===== Dataset content =====

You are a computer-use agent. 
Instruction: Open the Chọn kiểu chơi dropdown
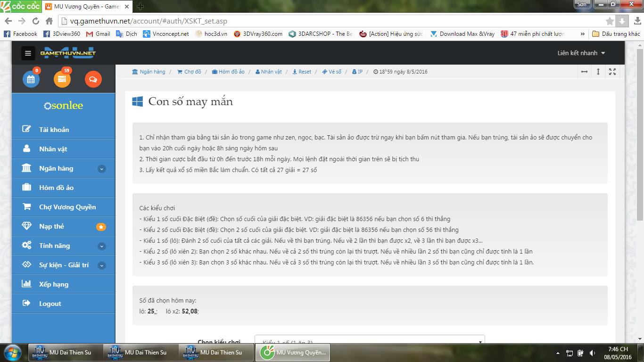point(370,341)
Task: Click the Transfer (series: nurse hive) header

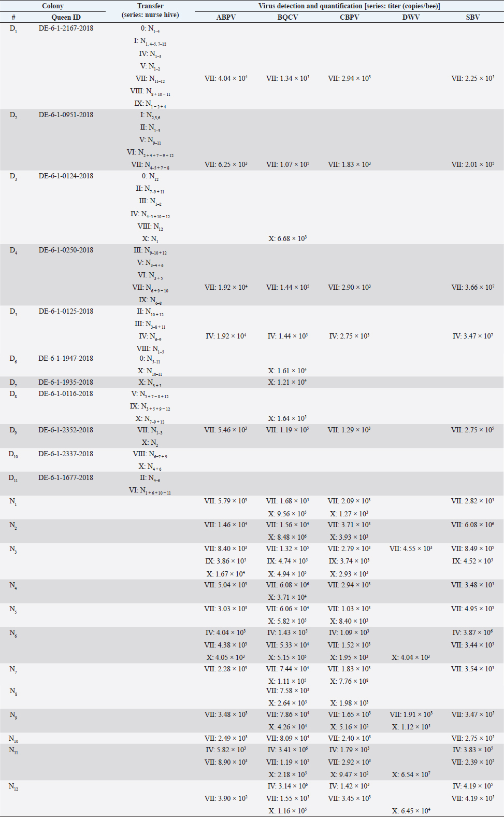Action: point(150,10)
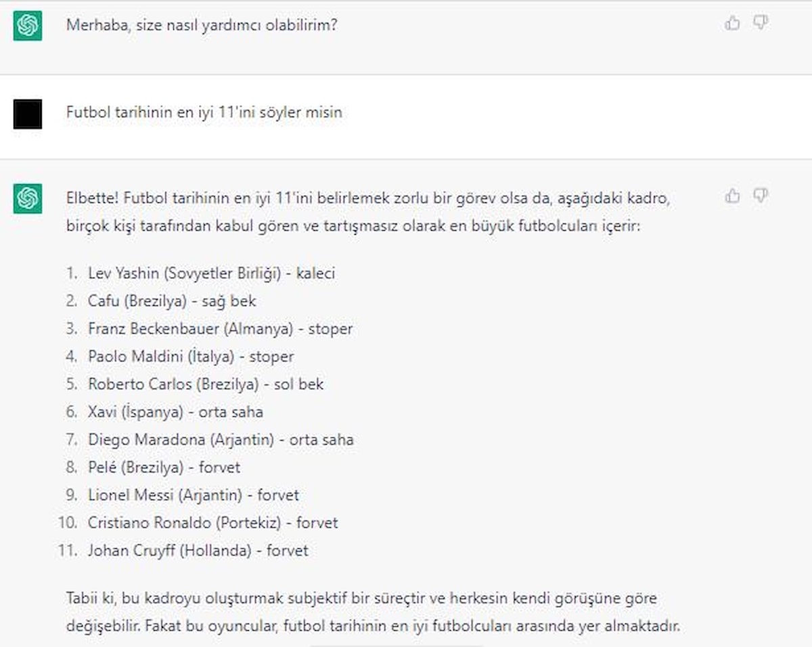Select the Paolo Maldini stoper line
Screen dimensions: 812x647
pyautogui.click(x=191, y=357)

=====
===== Dataset content =====

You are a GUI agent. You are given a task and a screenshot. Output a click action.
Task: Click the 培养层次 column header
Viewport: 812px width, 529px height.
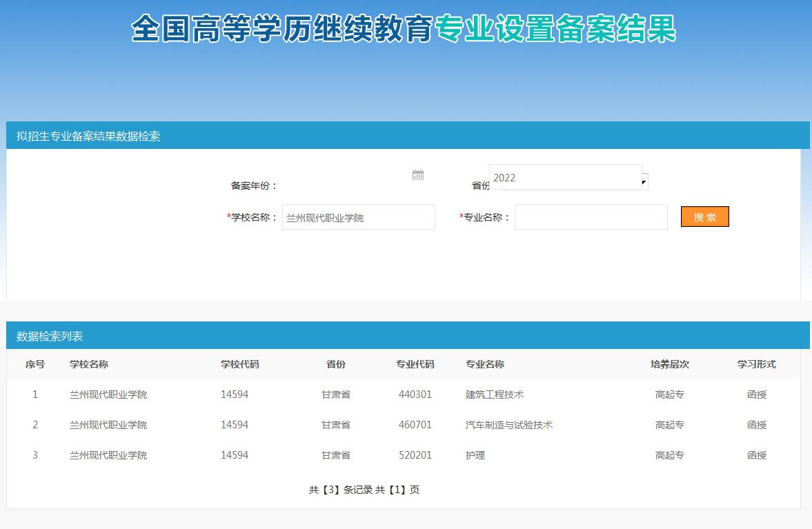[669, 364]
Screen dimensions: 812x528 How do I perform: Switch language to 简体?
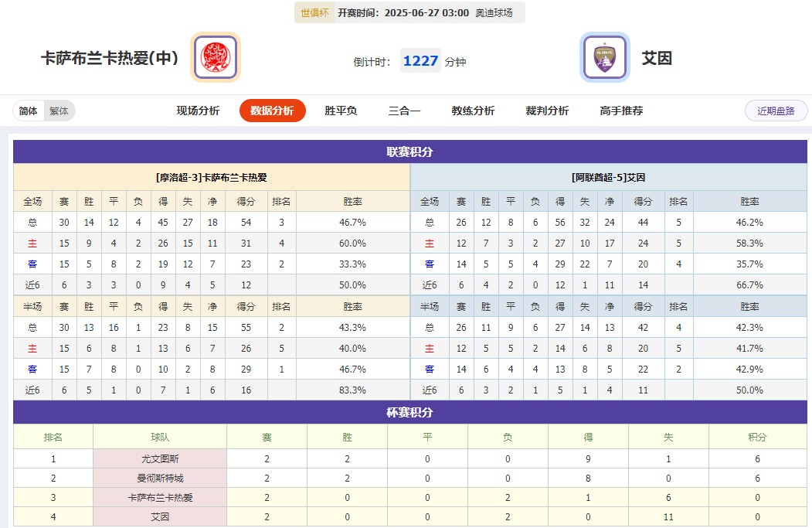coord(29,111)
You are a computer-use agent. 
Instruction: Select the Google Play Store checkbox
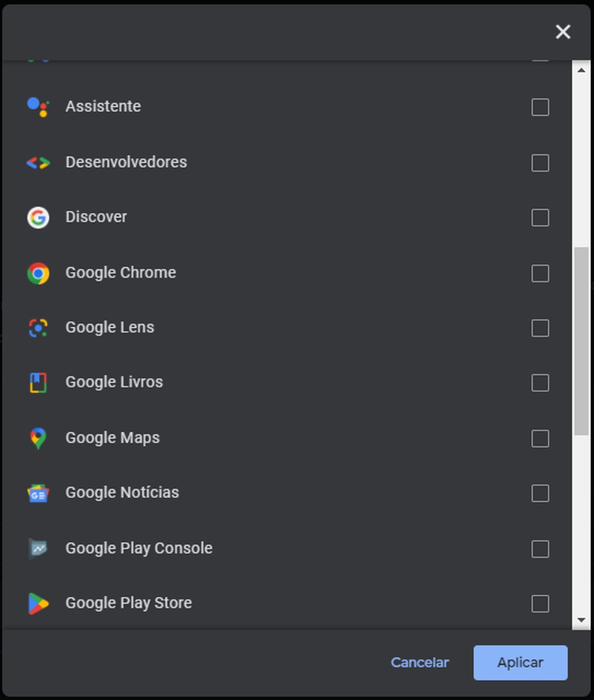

=====

Give again the stretch of the entries above that begins at the line with "Screen dimensions: 812x528" and ends at the line with "Instruction: Select the", word for word, with no pictures.

## Result
Screen dimensions: 812x528 How do I perform: Switch language to 简体?
coord(29,111)
You are a computer-use agent. 
Instruction: Select the Google Play Store checkbox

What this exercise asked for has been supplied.